Required tasks ::
1. From the passage on Trump and the "contempt paradox," list each thing the text says Donald Trump didn't do.
2. Carry on the passage on Trump and the "contempt paradox," picking up after its final sentence.

Passage shown ::
It wasn’t really all that long ago, was it? How about the “unity” we all felt after the 9/11/01 Islamic terrorist attacks? What about economic prosperity and Bill Clinton’s declaration that the “Era of Big Government [was] over”?


These were mile markers on the road to the “contempt paradox” that Harris wrote about in his piece on Trump. The contempt that Trump brought to the surface was for all of the politicians who’d promised and promised and promised for years but then compromised and compromised and compromised their way into allowing Big Government’s tentacles to take over our lives. We’re seeing it now in the gargantuan national debt, the remnants of stupid COVID policy and in elementary school classrooms, where parents are battling the establishment for control over their kids’ lives.


Citizen contempt for and suspicion of those in power is a good thing. It keeps the ruling class on their toes.


As capable as Donald Trump is in steering the media narrative, it wasn’t Trump who created all these issues and problems for him to propose policy solutions to. Donald Trump didn’t break the immigration system. Donald Trump didn’t wreck the economy. Donald Trump didn’t stomp all over religious freedom, traditional values and Second Amendment rights.

Data excerpts ::
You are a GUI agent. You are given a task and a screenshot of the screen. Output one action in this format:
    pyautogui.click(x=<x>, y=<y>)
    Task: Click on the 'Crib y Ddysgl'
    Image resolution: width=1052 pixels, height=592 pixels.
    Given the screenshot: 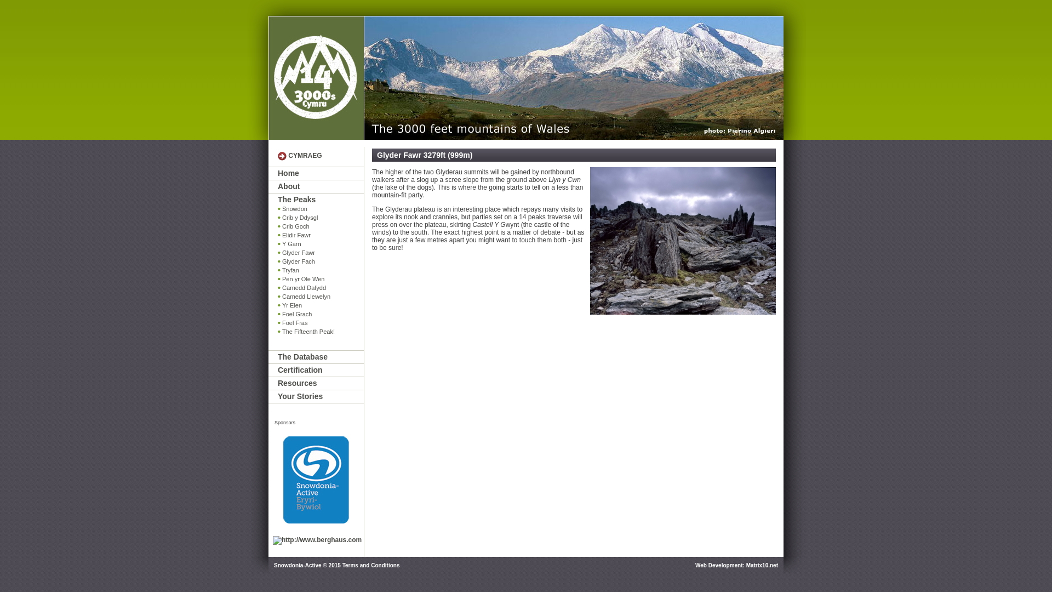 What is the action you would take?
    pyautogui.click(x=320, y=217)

---

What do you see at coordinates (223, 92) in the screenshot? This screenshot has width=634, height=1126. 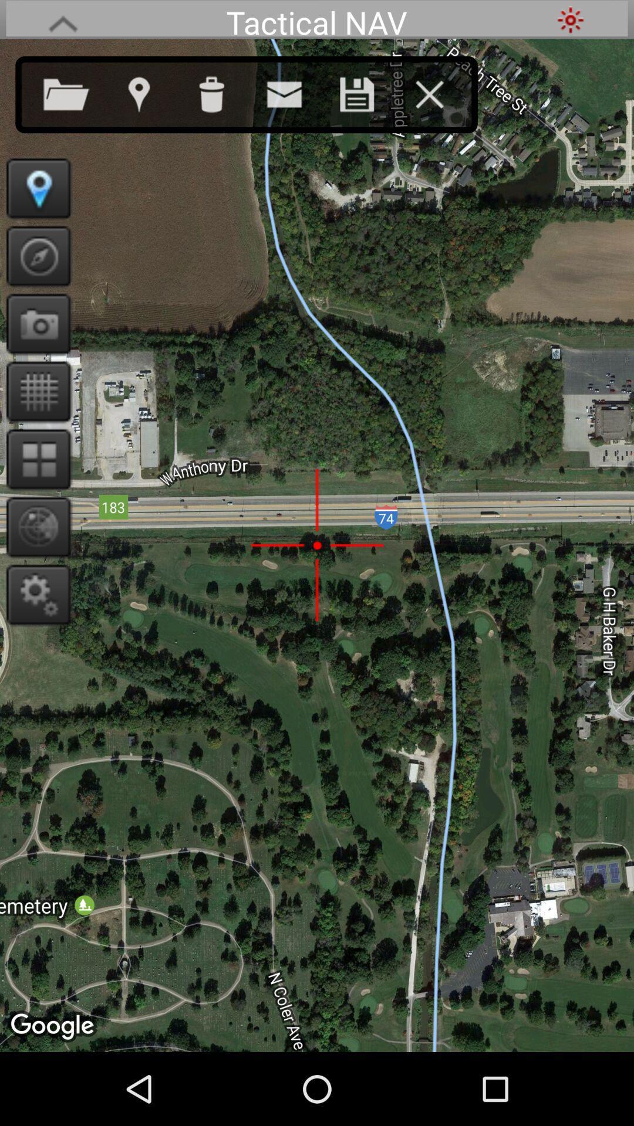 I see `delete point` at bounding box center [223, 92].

Solved problems ::
1.
- Break the immigration system
- Wreck the economy
- Stomp all over religious freedom, traditional values and Second Amendment rights

2.
The ruling elites from both parties did this, and that’s where the “contempt” came from. Trump’s success was the manifestation of that anger, and the way he was treated in the 2020 Election – and afterwards, including by the inane January 6 Committee – is the reason he endures and will continue to be talked about for decades.


If it seems the Washington establishment doesn’t like “regular” Americans, it’s because they don’t. And if it’s equally true that patriotic American citizens despise the ruling class and their representatives in the highest reaches of government – it’s because they do. Contempt all around!


One wonders whether Nancy Pelosi, if she could do it all over again, would still come up with the tremendously lopsided and wasteful, ultra-partisan January 6 Committee. If the panel’s purpose was to make sure Donald Trump never possessed the popular backing to run for office again, it was a resounding failure. Donald Trump’s legend will indeed live forever, and there’s nothing his enemies can do about it.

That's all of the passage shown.